Exercise description
Please, starting at the line that contains "Where should I click to: Click", reproduce every line exactly until the records run out, skipping all pictures.

[Collected data]
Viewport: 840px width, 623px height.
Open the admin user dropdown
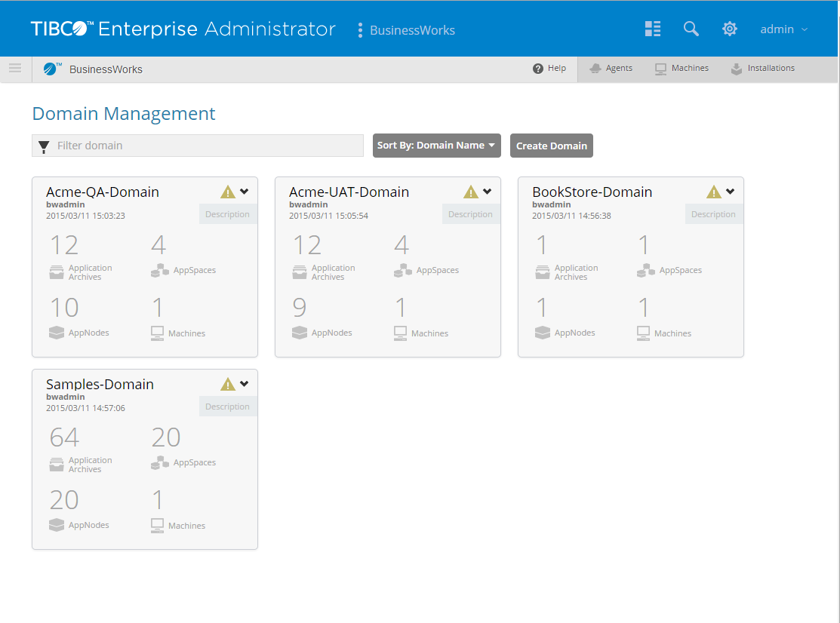tap(784, 29)
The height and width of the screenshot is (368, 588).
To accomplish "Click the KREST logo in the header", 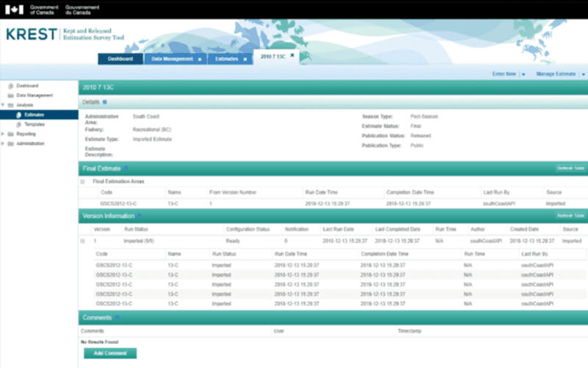I will pos(29,35).
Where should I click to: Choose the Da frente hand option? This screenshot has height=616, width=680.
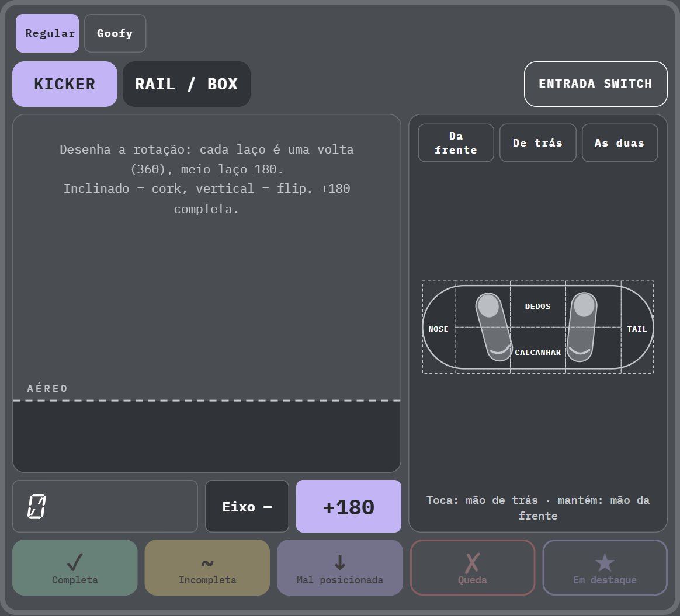pos(456,143)
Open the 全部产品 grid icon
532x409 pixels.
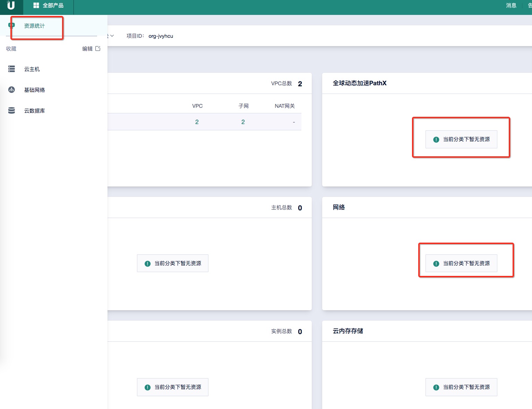coord(36,6)
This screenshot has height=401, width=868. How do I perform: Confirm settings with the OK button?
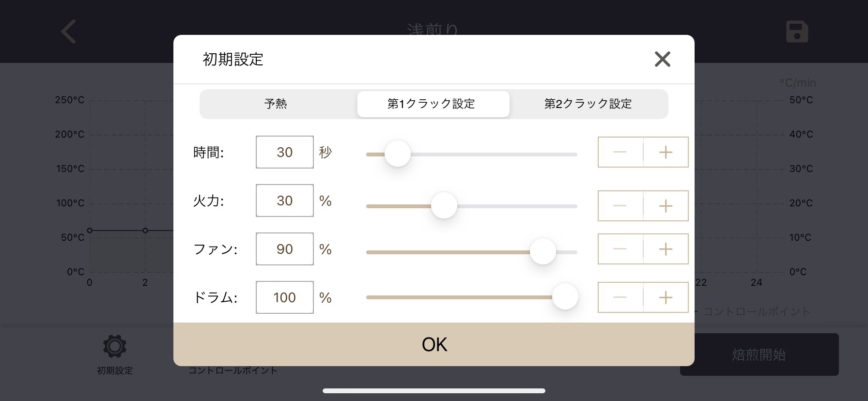tap(434, 344)
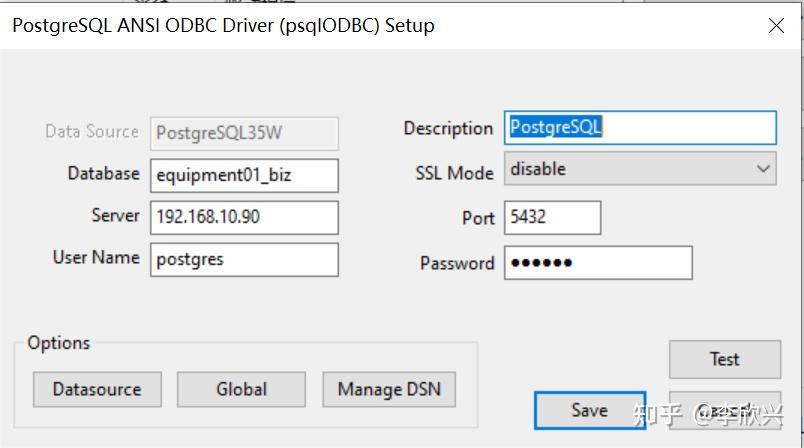This screenshot has width=804, height=448.
Task: Click the Options group label
Action: [x=58, y=343]
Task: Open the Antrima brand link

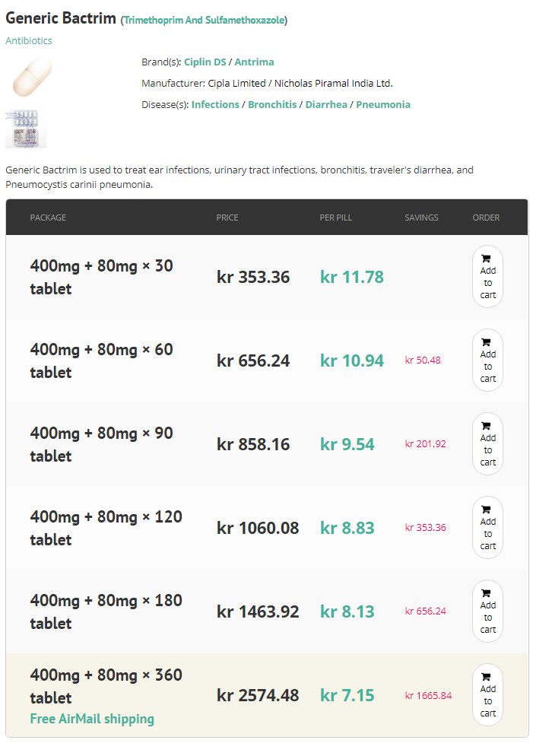Action: pyautogui.click(x=254, y=62)
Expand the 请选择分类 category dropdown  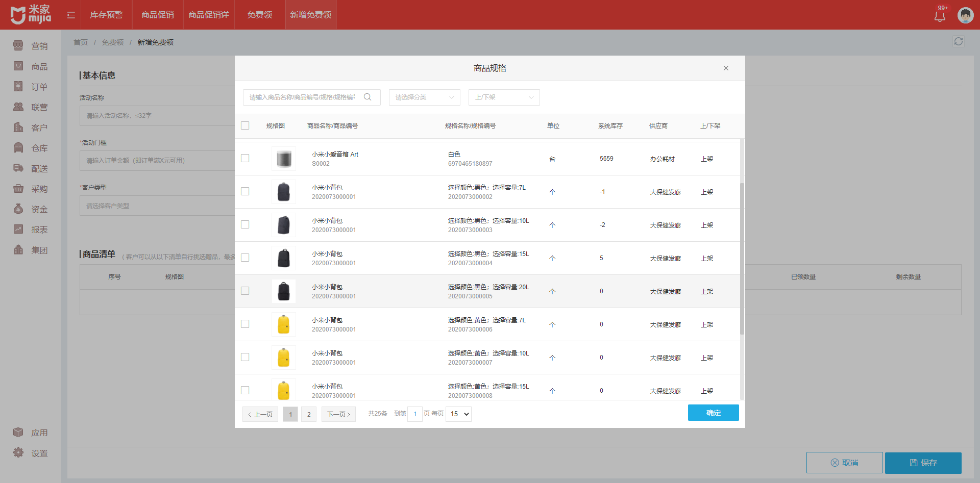[424, 97]
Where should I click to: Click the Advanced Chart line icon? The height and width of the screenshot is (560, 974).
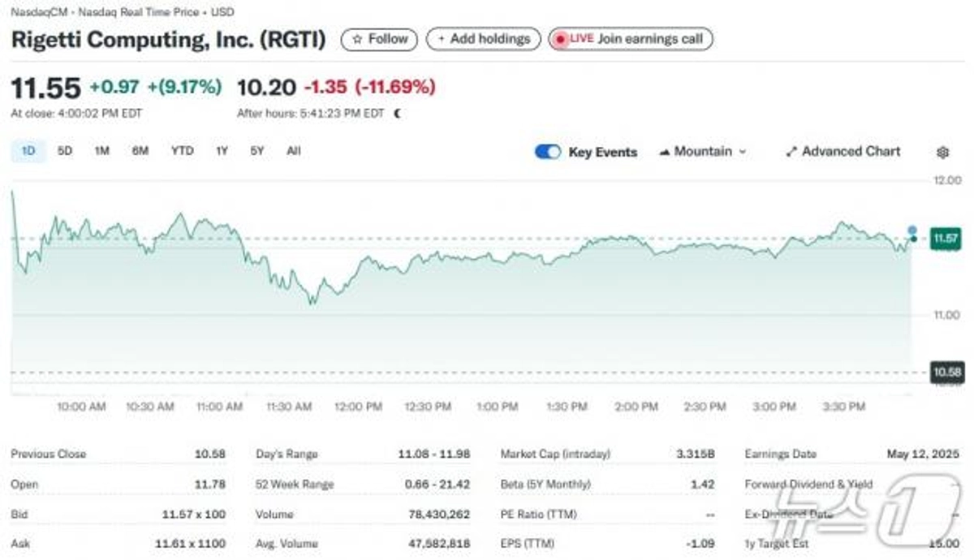click(x=790, y=151)
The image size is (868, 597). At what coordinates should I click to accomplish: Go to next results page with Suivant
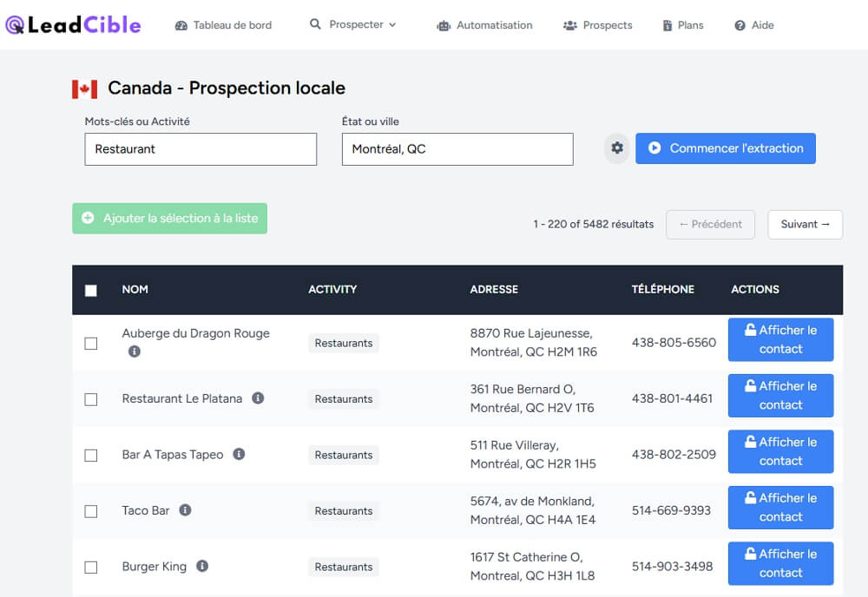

Task result
Where should I click to: Click the Advanced Chart line icon? The height and width of the screenshot is (560, 974).
click(x=790, y=151)
The image size is (868, 597). At what coordinates should I click to accomplish: Go to next results page with Suivant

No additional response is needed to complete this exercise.